Son calendrier judiciaire peut-il venir bouleverser cette campagne ? Comment est-ce que vous vous positionnez par rapport à cette affaire en tant que candidat ?
"Je ne suis pas rivé sur le calendrier judiciaire ou administratif du maire actuel. Ce qui m’intéresse c’est d’être avec la population, avec nos élus, avec nos militants et de tracer notre chemin jusqu’à mars 2026 en faisant une proposition ouverte".
Lors d’un conseil municipal, vous avez adopté un discours modéré, vous appelez à l’apaisement. Est-ce qu’on peut y voir une sorte de complaisance, ou du moins de la compréhension envers le maire ?
"Je pense que la situation nationale et internationale ne se prête pas à un climat jovial pour les Françaises et les Français, encore moins pour les Réunionnais. Nous avons appelé monsieur Gironcel à la raison, malgré tout nous posons nos jalons et nous avançons avec la population de Sainte-Suzanne".
Est-ce qu’aujourd’hui, vous avez gardé la liberté, l’indépendance de vos débuts ou est-ce que vous avez pris attache avec des soutiens de poids pour cette campagne ?
"Je pense que je suis totalement libre. Aujourd’hui c’est un moment sympathisant, militant, ouvert à la population.

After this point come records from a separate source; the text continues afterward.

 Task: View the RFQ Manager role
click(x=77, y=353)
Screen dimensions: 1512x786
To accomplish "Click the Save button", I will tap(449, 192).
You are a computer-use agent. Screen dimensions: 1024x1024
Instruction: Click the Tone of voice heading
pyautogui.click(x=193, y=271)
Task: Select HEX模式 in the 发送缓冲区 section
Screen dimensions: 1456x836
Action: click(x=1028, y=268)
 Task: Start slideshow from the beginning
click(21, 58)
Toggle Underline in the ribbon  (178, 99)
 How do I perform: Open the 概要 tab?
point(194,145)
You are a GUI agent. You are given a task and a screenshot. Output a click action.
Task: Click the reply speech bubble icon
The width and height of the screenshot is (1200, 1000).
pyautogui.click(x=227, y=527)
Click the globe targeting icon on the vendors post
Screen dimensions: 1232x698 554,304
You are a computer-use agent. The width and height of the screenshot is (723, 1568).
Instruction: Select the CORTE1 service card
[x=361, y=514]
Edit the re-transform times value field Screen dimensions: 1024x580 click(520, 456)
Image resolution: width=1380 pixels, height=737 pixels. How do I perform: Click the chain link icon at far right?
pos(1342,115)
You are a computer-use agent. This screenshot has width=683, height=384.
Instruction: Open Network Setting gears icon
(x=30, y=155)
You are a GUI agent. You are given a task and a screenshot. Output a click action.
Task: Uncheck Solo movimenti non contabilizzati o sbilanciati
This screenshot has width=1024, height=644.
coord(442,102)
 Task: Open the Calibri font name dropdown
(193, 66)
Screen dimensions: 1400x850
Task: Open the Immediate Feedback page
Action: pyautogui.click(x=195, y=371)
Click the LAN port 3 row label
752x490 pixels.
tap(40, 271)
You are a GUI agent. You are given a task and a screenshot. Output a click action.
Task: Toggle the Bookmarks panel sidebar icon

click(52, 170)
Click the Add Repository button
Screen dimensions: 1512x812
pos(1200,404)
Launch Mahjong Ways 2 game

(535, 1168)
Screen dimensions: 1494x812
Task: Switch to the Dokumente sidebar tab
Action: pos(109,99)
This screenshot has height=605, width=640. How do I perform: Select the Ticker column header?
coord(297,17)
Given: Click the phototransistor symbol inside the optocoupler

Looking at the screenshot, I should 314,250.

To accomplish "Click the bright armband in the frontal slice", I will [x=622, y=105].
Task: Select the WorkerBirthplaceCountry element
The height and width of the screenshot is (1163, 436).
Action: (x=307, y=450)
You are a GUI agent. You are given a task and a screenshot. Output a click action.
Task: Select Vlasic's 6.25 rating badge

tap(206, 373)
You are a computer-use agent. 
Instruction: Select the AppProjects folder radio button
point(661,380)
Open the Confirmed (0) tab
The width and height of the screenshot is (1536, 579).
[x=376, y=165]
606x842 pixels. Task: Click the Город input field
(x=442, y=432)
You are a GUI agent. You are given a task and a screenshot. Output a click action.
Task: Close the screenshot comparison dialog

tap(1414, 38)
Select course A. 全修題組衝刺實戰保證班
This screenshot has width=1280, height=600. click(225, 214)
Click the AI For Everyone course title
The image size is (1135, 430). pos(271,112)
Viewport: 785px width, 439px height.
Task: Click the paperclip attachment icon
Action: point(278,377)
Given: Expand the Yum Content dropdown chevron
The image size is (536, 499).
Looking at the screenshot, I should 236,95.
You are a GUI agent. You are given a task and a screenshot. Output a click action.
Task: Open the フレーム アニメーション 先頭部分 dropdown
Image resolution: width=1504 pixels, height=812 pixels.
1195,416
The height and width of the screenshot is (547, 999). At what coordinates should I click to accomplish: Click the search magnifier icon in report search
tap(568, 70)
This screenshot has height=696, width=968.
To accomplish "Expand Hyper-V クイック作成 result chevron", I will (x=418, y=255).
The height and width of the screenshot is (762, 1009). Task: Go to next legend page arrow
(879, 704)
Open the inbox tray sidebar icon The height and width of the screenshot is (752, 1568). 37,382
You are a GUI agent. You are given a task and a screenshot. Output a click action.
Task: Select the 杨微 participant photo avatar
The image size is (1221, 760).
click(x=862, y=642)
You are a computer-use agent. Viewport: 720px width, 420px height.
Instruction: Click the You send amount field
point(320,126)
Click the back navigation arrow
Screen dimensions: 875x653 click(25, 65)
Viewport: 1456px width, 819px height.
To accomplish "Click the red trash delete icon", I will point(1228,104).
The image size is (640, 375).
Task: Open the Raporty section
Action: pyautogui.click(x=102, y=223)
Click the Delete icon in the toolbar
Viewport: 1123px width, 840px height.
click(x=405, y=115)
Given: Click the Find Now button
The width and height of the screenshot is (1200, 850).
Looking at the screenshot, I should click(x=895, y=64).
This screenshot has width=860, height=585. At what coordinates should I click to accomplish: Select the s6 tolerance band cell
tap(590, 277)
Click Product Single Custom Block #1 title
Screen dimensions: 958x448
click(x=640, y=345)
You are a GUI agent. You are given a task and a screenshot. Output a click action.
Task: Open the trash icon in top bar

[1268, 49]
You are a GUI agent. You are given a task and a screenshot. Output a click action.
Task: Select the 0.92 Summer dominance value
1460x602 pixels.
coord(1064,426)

En ce qui concerne les soutiens politiques nous serons prêts à discuter, car nous sommes dans une logique d’ouverture, mais pour l’instant l’heure n’est pas à ce genre de dynamique politique".
Quelles sont vos priorités pour la ville, sur quoi vous souhaitez travailler avant tout ?
"Nous ne perdons pas de vue les principales lignes sur lesquelles nous avons fait campagne en 2020. La population nous avait placés comme numéro 2, c’est-à-dire comme première force d’opposition. Nous sommes toujours attachés aux questions de souveraineté, c’est-à-dire comment redonner de l’attractivité économique au territoire, comment fluidifier les modalités et comment gérer les risques liés aux aléas climatiques. Bien évidemment le nerf de la guerre c’est le redressement des finances de la commune", conclut Alexandre Lai-Kane-Cheong.